▶ _Stored records_
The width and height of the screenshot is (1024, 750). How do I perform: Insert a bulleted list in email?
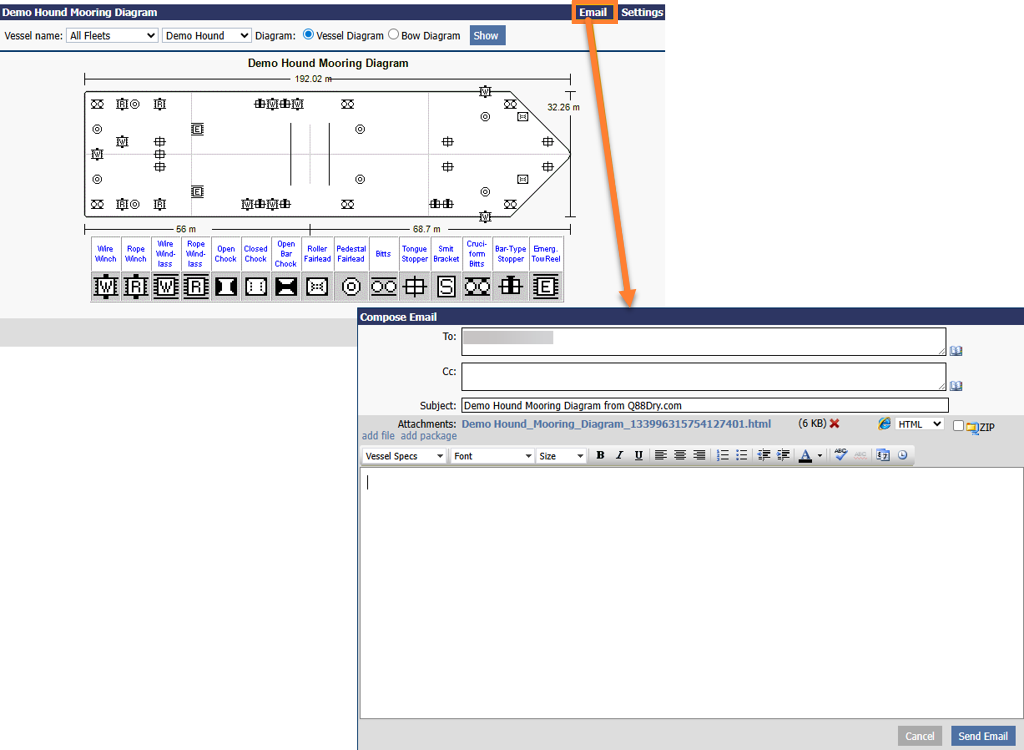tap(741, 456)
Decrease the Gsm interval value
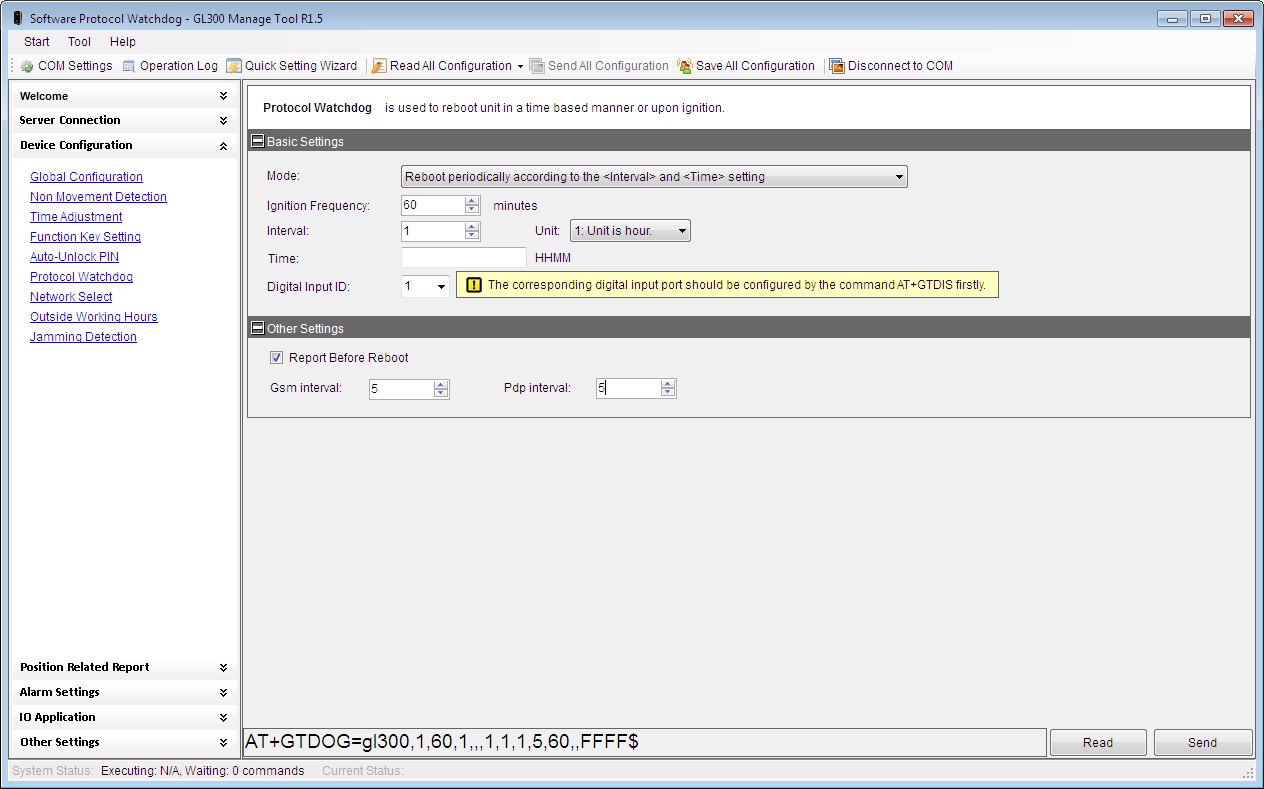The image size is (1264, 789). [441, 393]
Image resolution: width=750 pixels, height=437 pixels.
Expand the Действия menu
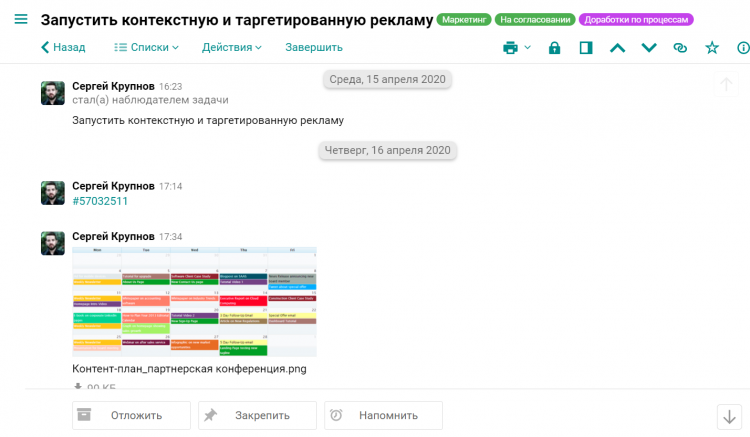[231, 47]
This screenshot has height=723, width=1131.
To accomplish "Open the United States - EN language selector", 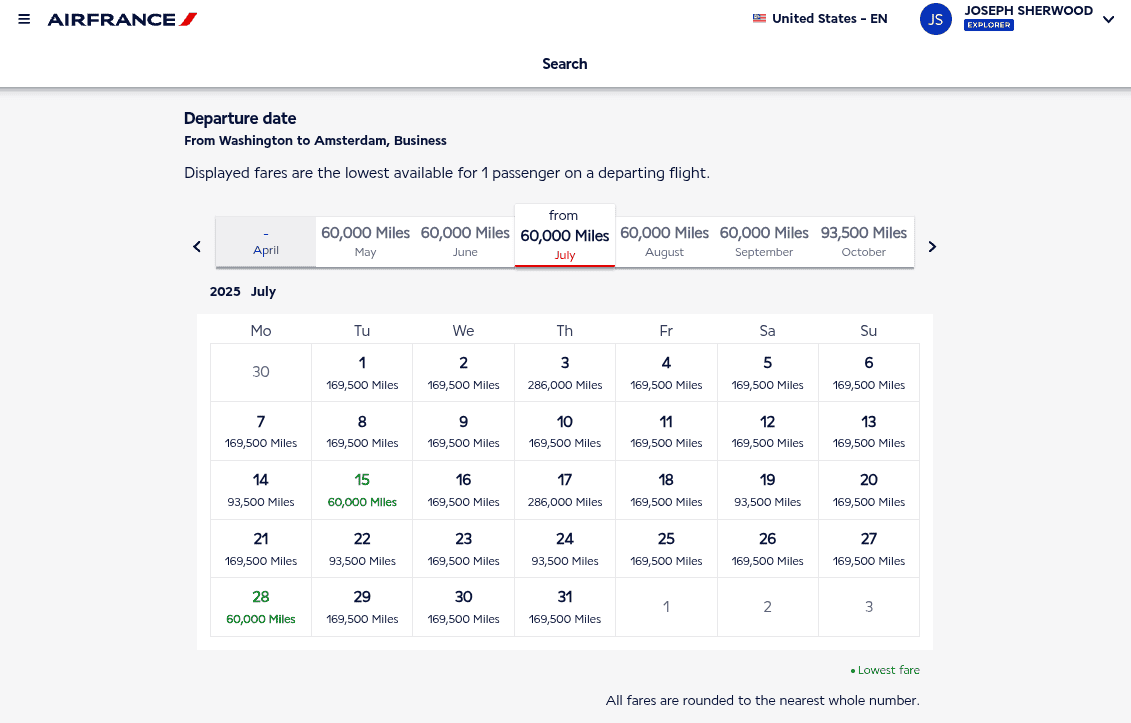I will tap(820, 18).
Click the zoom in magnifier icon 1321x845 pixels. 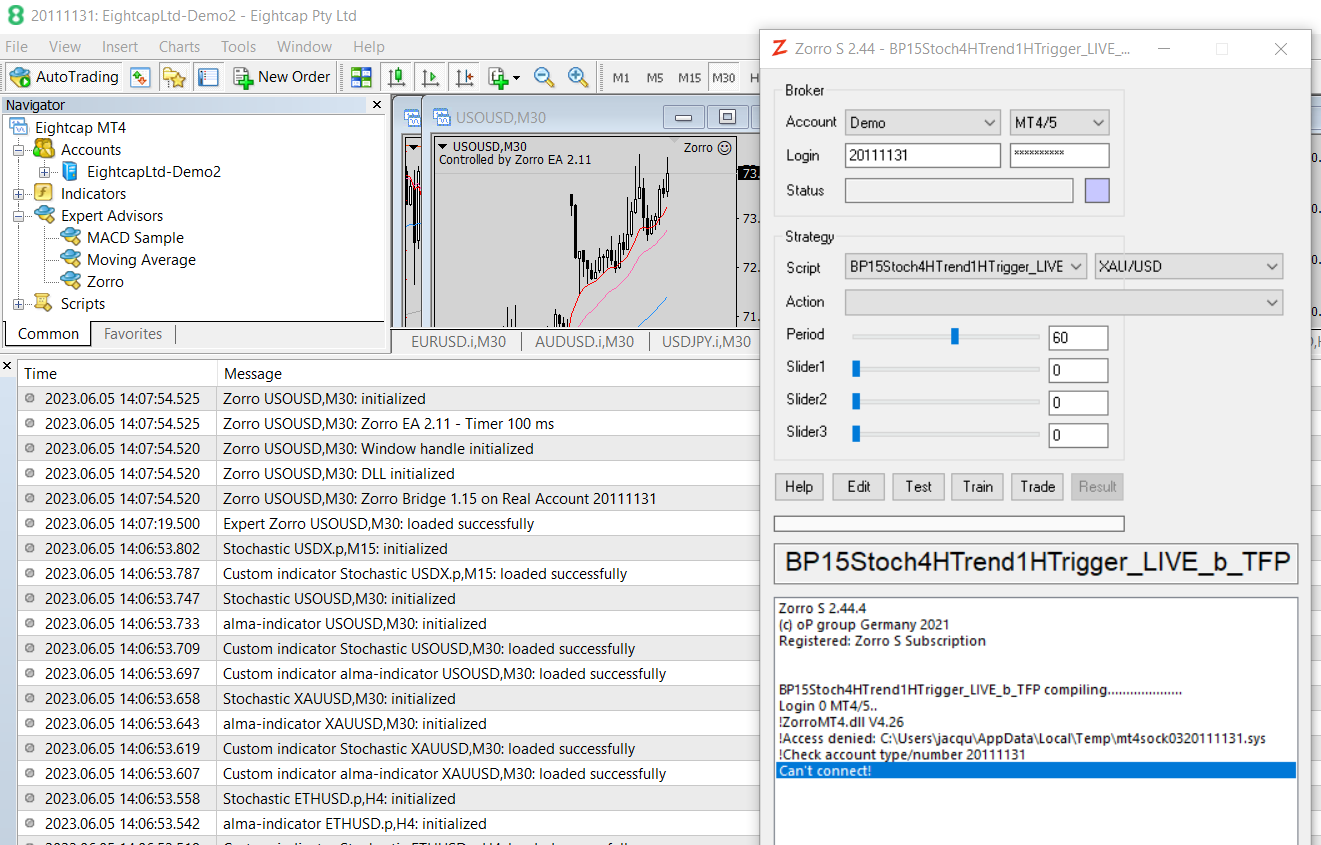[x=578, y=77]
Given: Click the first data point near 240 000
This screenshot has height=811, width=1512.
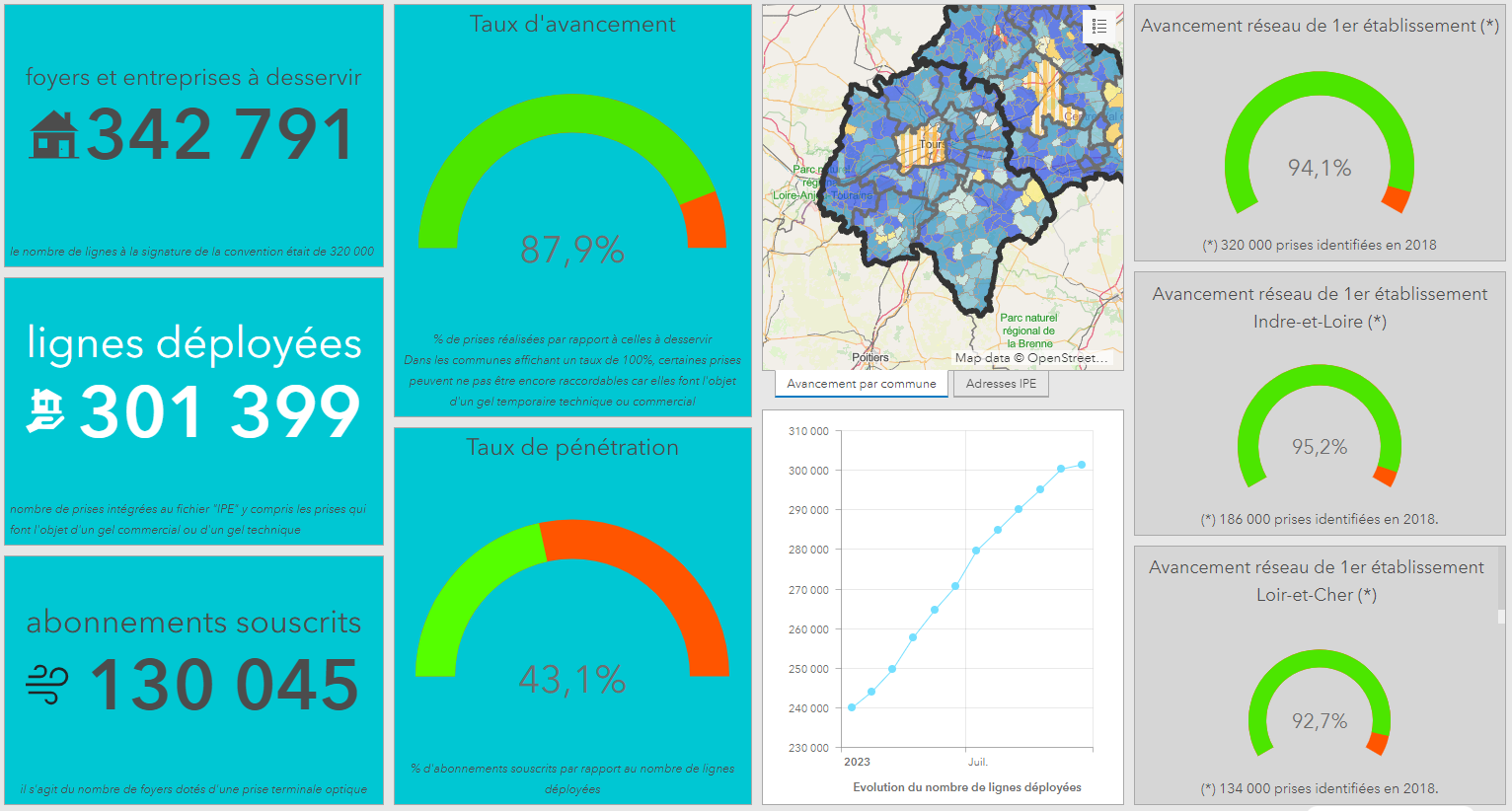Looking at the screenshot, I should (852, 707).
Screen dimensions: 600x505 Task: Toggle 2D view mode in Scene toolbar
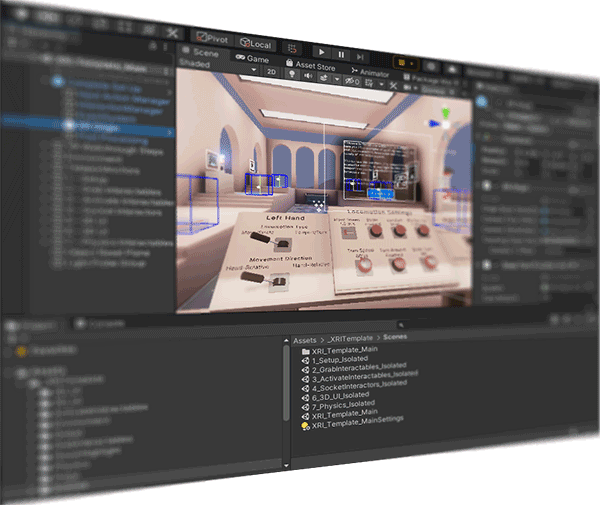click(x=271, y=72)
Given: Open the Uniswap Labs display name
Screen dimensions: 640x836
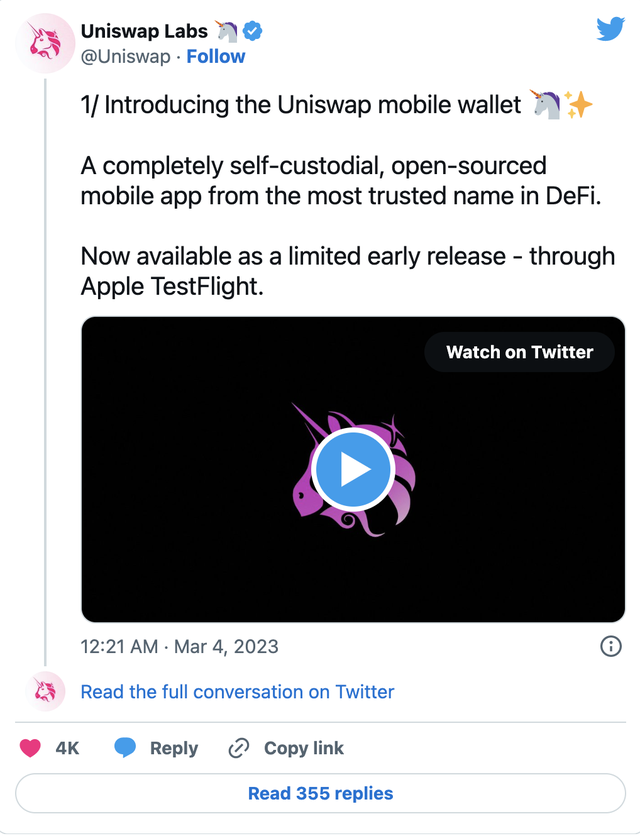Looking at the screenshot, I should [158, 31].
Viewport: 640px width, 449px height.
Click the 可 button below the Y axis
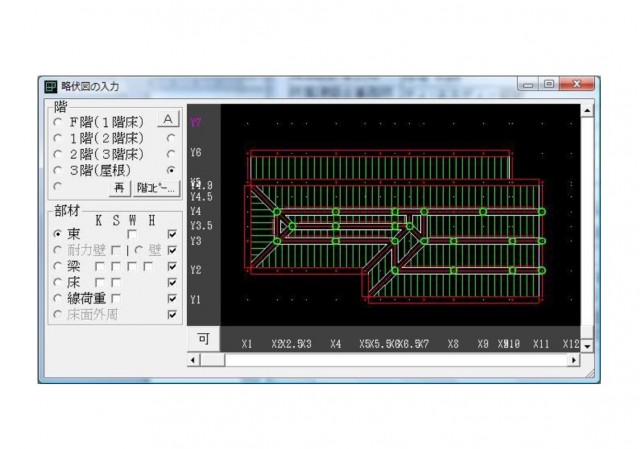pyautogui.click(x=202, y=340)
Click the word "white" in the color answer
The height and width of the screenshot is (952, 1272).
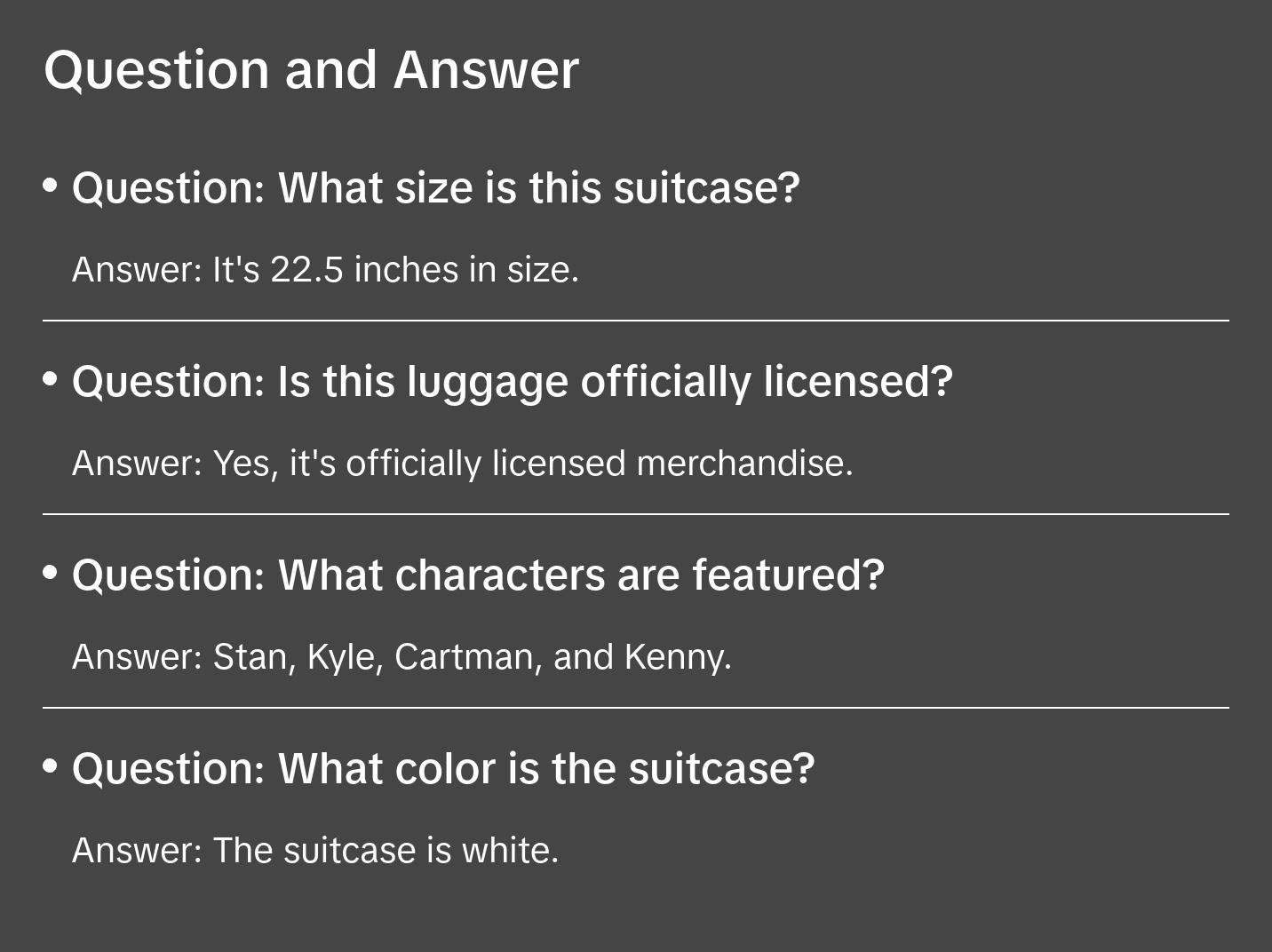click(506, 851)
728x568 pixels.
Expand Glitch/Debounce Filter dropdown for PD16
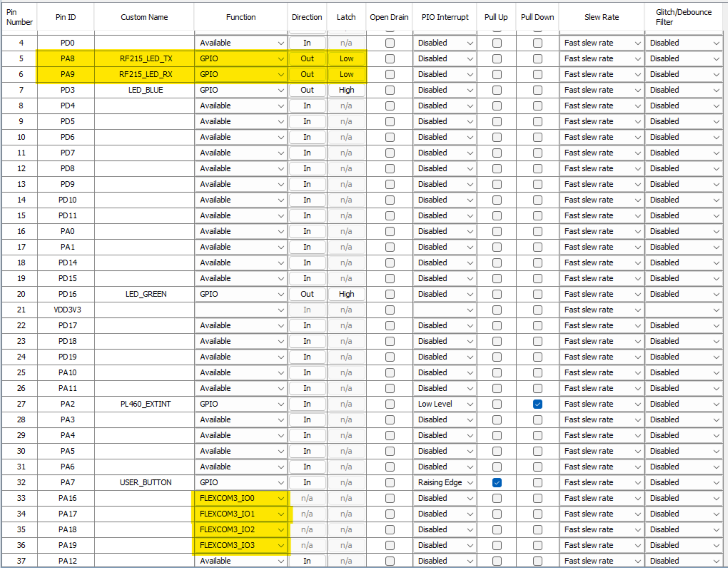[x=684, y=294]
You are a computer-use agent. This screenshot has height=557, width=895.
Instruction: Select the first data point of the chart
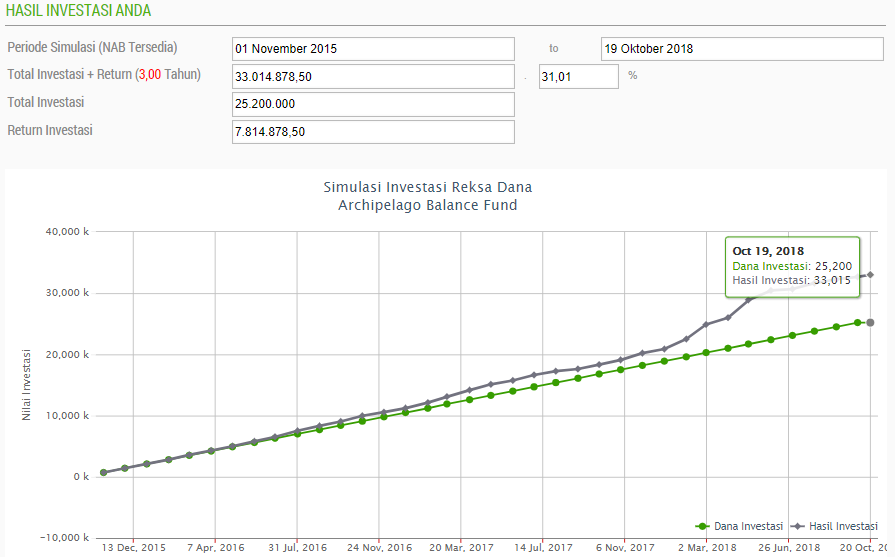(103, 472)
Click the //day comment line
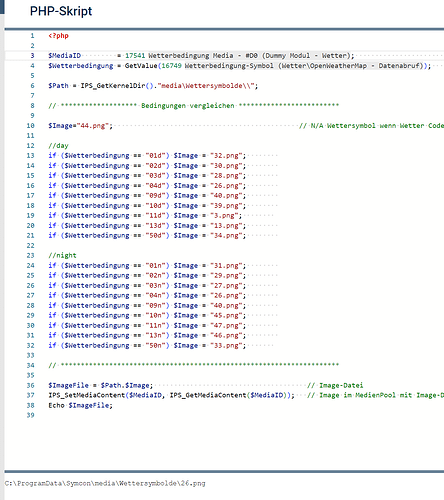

▶ _What the task requires_
Check each line of the records for the word "Given", and show the lines that contain it.

▶ _Answer space_
Given: Click the first data point near 240 000
Given: Open the Uniswap Labs display name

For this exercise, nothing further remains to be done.